[Provided entries Boundary: Start]

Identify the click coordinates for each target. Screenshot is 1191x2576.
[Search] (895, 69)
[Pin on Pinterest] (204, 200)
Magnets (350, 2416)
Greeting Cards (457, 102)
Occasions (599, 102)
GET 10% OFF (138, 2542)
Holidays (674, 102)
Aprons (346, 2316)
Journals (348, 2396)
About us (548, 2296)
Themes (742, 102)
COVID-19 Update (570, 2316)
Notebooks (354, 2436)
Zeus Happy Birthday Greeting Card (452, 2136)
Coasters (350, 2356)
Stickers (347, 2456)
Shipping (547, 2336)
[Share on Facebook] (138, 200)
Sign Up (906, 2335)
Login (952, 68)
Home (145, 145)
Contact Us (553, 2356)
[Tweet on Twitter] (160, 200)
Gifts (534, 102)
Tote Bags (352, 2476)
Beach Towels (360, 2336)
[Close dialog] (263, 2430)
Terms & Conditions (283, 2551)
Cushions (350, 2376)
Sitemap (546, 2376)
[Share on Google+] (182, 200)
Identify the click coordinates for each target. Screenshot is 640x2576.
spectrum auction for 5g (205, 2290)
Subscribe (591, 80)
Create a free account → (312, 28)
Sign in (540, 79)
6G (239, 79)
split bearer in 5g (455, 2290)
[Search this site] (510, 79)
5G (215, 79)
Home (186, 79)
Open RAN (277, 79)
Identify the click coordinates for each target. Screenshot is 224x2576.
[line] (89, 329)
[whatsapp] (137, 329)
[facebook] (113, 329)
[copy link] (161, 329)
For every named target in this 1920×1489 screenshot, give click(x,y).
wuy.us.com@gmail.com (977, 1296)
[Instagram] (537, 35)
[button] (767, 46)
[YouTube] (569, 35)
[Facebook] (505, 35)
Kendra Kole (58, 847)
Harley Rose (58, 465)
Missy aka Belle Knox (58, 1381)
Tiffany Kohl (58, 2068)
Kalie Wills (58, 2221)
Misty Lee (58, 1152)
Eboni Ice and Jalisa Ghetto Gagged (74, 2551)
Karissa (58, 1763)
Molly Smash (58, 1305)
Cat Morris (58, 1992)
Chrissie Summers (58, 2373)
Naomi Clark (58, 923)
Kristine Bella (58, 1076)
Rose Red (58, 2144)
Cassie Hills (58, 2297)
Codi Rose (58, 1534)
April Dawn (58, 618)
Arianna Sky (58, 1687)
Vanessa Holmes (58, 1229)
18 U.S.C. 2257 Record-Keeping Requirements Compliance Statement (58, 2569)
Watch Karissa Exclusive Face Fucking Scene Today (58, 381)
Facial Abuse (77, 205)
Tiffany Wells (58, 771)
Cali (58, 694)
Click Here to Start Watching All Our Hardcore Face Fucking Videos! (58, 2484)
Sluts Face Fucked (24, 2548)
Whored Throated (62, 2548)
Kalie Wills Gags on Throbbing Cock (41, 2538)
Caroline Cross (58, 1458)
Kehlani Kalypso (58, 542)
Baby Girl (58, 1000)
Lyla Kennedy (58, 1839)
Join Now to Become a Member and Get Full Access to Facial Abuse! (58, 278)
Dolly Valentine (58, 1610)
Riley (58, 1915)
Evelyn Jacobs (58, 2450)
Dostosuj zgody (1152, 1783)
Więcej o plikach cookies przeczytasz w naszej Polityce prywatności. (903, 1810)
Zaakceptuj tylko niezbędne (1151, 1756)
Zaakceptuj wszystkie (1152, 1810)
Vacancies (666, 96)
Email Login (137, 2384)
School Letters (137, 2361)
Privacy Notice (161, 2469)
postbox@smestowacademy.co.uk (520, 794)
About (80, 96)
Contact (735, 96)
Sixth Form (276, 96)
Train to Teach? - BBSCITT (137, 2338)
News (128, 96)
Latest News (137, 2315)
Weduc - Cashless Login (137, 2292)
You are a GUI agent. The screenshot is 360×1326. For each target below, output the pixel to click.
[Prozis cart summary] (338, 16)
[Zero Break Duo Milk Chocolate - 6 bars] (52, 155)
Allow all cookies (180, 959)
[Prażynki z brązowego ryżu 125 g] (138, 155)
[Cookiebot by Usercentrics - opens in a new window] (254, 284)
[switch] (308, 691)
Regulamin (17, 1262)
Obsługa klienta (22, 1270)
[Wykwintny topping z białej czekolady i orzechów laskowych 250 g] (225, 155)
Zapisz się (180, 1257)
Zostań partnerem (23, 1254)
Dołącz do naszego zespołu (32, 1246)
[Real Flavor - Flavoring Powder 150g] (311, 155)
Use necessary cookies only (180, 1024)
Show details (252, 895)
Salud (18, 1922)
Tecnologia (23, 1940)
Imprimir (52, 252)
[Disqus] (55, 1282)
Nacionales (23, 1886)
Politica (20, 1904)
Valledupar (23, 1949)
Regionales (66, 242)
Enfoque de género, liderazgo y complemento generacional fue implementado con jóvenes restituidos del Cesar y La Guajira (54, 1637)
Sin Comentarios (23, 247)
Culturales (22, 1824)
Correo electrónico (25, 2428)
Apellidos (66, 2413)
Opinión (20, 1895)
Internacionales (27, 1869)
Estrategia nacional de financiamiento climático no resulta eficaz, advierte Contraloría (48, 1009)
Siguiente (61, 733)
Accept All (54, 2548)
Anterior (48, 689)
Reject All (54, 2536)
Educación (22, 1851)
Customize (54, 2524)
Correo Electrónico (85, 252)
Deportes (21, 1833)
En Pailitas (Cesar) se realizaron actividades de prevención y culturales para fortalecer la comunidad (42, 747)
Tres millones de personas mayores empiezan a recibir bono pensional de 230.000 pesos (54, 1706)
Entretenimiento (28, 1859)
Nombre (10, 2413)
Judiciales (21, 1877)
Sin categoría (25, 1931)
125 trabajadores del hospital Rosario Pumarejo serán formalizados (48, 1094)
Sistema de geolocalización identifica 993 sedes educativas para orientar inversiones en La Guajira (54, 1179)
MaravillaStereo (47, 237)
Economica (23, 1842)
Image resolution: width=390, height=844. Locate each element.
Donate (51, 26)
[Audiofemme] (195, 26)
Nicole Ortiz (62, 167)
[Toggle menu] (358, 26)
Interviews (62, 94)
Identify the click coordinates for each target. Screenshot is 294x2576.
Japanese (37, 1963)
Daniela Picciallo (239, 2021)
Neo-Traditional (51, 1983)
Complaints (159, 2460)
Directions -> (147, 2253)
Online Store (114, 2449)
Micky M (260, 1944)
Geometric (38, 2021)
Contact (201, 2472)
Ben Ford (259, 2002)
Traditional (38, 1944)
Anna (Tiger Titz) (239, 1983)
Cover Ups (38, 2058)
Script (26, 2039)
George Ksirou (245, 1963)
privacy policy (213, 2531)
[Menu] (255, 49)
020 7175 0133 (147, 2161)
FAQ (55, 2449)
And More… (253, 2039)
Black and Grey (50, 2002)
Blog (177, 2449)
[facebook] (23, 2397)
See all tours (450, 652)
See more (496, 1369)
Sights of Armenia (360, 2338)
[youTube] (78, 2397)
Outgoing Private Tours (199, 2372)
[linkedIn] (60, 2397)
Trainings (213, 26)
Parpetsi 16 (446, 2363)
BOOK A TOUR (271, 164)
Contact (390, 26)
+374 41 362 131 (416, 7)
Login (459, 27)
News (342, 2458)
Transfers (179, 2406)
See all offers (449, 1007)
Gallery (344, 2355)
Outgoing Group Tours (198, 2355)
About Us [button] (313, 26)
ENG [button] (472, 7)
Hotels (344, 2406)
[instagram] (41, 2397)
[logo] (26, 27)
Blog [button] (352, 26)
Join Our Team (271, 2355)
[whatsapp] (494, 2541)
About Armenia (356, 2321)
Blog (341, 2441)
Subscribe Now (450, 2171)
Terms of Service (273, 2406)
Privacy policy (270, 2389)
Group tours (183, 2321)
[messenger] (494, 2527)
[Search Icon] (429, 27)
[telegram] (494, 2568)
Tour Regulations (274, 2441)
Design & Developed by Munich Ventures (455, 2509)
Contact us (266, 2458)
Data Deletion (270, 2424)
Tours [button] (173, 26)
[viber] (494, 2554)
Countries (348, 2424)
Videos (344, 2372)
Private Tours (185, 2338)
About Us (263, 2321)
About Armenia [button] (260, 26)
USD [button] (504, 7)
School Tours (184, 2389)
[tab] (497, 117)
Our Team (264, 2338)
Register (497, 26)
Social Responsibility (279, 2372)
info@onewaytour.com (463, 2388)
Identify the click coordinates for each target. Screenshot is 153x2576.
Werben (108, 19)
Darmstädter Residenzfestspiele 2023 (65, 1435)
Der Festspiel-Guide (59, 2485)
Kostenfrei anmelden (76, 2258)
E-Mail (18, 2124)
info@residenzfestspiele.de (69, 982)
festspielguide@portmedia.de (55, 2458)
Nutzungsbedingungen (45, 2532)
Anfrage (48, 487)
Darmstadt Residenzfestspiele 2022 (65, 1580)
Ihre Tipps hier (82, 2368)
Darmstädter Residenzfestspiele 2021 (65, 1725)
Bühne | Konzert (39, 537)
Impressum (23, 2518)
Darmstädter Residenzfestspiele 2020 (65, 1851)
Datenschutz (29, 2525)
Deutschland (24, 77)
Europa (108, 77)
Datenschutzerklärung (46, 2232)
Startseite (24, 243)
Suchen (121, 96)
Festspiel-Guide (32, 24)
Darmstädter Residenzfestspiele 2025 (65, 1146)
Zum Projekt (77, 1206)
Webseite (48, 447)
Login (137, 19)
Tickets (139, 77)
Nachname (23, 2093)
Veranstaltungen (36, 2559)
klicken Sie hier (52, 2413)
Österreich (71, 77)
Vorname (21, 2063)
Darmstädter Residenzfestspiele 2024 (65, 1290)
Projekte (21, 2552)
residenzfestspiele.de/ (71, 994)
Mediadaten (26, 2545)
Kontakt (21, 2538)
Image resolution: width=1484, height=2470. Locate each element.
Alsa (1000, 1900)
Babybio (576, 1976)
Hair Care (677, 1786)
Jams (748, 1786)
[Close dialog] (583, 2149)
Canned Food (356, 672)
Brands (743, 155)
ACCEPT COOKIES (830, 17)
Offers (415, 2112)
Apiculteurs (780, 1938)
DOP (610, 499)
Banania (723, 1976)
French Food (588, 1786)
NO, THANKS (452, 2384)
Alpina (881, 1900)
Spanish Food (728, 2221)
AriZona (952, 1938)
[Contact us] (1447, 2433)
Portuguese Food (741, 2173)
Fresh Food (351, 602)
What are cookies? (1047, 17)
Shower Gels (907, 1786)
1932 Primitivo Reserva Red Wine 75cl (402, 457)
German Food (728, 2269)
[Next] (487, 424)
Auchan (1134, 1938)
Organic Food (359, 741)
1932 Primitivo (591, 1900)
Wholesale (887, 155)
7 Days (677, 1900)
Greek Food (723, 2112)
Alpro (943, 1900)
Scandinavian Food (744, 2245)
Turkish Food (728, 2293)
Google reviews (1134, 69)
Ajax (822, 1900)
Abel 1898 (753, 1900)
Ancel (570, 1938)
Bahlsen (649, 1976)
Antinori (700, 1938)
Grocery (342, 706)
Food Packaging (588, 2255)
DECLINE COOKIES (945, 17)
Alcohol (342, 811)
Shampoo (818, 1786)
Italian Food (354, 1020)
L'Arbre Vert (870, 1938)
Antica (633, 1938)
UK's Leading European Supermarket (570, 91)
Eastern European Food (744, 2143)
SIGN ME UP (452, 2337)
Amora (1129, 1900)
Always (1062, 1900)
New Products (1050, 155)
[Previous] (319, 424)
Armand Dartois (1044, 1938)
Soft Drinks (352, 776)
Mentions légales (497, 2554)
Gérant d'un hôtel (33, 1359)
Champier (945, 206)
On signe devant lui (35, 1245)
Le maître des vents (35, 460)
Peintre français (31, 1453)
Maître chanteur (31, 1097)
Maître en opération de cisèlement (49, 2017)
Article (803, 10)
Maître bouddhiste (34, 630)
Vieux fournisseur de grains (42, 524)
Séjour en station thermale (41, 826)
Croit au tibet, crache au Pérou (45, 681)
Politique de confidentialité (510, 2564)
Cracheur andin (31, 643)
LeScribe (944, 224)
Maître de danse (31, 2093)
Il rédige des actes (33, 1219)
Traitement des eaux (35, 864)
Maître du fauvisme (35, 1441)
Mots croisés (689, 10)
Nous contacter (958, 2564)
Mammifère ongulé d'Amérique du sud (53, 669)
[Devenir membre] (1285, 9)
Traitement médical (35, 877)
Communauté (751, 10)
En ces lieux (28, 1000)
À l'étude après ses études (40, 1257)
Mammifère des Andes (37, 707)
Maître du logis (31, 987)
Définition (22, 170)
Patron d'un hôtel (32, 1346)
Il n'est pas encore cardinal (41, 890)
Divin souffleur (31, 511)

[Provided entries Boundary: End]

Work task: Starting at the first line of the data above, please restate word for word every line up to and including the one that holds "[Close dialog] (263, 2430)", and add nothing else.

Reply to the task:
Identify the click coordinates for each target. Screenshot is 1191x2576.
[Search] (895, 69)
[Pin on Pinterest] (204, 200)
Magnets (350, 2416)
Greeting Cards (457, 102)
Occasions (599, 102)
GET 10% OFF (138, 2542)
Holidays (674, 102)
Aprons (346, 2316)
Journals (348, 2396)
About us (548, 2296)
Themes (742, 102)
COVID-19 Update (570, 2316)
Notebooks (354, 2436)
Zeus Happy Birthday Greeting Card (452, 2136)
Coasters (350, 2356)
Stickers (347, 2456)
Shipping (547, 2336)
[Share on Facebook] (138, 200)
Sign Up (906, 2335)
Login (952, 68)
Home (145, 145)
Contact Us (553, 2356)
[Tweet on Twitter] (160, 200)
Gifts (534, 102)
Tote Bags (352, 2476)
Beach Towels (360, 2336)
[Close dialog] (263, 2430)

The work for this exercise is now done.